Court Opinion

ID: 9612694
Source: CourtListenerOpinion
Date Created: 2023-08-22 04:10:42.857436+00
Date Added: 2024-06-11T18:03:22.245832
License: Public Domain

REINHARDT, Circuit Judge,
concurring specially:
I fully join in Judge Noonan’s sagacious concurrence. Would that it were the law of the land. I add only a couple of thoughts.

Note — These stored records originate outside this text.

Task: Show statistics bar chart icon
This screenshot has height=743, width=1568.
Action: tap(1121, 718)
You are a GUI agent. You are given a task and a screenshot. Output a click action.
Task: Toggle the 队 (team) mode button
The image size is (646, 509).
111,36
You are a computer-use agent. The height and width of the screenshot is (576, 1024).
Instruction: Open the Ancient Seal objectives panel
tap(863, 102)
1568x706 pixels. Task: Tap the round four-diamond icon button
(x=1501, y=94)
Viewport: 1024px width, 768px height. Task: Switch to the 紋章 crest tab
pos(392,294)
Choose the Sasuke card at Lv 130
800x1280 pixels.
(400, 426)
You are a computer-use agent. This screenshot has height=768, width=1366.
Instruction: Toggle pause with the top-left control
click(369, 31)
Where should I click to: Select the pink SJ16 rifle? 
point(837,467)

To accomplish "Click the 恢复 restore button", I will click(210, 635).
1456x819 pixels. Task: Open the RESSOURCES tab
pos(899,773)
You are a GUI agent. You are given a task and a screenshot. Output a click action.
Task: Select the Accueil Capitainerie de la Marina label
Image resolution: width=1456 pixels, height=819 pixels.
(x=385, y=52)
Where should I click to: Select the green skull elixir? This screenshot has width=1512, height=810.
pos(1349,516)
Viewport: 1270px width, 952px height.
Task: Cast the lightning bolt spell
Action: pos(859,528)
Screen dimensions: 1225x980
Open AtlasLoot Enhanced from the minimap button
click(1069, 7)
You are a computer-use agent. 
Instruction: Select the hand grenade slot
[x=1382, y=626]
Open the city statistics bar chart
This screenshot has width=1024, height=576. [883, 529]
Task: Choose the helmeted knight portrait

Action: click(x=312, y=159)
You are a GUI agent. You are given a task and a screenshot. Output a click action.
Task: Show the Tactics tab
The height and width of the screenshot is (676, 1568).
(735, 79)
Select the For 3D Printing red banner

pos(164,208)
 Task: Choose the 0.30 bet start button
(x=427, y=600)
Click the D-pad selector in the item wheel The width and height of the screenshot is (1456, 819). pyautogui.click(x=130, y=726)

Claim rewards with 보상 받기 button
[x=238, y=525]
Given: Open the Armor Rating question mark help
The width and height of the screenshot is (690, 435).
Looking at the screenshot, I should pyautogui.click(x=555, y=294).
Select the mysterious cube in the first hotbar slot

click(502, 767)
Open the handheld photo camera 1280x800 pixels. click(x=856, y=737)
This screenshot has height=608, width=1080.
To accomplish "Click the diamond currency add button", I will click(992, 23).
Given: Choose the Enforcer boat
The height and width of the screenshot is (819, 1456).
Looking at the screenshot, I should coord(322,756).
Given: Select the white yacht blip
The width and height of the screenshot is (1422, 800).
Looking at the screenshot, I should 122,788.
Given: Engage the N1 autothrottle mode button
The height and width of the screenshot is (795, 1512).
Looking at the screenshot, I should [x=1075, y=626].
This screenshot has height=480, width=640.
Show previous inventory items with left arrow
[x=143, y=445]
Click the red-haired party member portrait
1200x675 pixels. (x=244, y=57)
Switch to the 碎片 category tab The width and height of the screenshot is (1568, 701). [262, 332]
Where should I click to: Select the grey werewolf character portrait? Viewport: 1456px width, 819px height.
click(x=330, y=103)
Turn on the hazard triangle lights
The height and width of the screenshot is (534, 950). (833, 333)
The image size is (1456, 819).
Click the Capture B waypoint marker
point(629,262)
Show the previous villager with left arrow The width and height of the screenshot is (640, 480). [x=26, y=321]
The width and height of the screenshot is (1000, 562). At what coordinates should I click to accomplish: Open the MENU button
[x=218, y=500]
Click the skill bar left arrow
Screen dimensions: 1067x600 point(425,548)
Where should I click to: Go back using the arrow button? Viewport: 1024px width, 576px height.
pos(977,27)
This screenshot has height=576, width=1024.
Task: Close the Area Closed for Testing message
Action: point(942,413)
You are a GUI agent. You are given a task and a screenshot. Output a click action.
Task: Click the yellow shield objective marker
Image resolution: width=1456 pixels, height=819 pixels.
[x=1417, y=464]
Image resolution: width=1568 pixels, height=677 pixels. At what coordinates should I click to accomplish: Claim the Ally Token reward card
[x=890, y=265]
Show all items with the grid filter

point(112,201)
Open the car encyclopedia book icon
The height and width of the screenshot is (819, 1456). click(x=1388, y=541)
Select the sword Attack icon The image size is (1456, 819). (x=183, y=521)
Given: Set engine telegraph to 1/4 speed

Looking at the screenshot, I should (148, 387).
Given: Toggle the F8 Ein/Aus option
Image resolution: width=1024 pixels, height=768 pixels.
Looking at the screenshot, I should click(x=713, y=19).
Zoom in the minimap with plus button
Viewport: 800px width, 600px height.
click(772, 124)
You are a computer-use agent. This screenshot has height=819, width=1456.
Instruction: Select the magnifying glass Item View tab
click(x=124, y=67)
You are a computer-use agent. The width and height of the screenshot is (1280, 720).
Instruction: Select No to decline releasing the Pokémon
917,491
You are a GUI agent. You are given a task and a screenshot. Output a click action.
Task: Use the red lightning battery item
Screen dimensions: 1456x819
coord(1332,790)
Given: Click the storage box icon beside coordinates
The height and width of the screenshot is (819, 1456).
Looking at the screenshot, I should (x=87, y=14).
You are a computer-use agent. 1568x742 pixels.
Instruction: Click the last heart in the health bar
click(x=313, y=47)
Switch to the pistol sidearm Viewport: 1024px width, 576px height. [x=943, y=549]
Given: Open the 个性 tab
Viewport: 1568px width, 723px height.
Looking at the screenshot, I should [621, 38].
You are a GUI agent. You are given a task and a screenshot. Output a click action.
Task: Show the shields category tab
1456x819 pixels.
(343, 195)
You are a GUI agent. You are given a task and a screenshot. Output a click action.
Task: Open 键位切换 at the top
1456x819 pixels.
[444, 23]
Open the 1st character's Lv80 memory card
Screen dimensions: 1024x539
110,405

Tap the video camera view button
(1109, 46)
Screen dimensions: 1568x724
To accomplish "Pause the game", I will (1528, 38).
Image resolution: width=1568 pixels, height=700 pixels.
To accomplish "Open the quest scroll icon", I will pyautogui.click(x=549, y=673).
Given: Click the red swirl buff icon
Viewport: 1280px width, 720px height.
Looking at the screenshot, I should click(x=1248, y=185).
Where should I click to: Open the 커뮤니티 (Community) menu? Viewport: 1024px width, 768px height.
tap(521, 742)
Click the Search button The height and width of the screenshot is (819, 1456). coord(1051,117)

After affording federal courts the power to issue writs of habeas corpus in state cases, Congress tells us in AEDPA that we may not grant relief to citizens who are being held in prison in violation of their constitutional rights unless the constitutional error that led to their unlawful conviction or sentence is one that could not have been made by a reasonable jurist. Whether it was reasonable for a state court to misapprehend the dictates of the Constitution in a particular case hardly seems relevant to a citizen’s right not to be imprisoned in violation of the fundamental liberties he is granted by the document that governs our societal structure. Nor is authorizing jurists to determine that a citizen’s detention is unlawful, but that he must remain incarcerated because a magistrate’s error is understandable, consistent with our duty as jurists to enforce the laws and protect the rights of our citizens against arbitrary state action.
Having granted the courts the authority to review state convictions under our habe-as powers, it seems to me inconsistent with our fundamental obligations as judges to require us, except in unusual or exceptional circumstances, to rule for the state regardless of whether it violated the Constitution. Such a mandate appears to me to tell us how to decide a case. That, for the reasons Judge Noonan so well expresses, Congress simply may not do.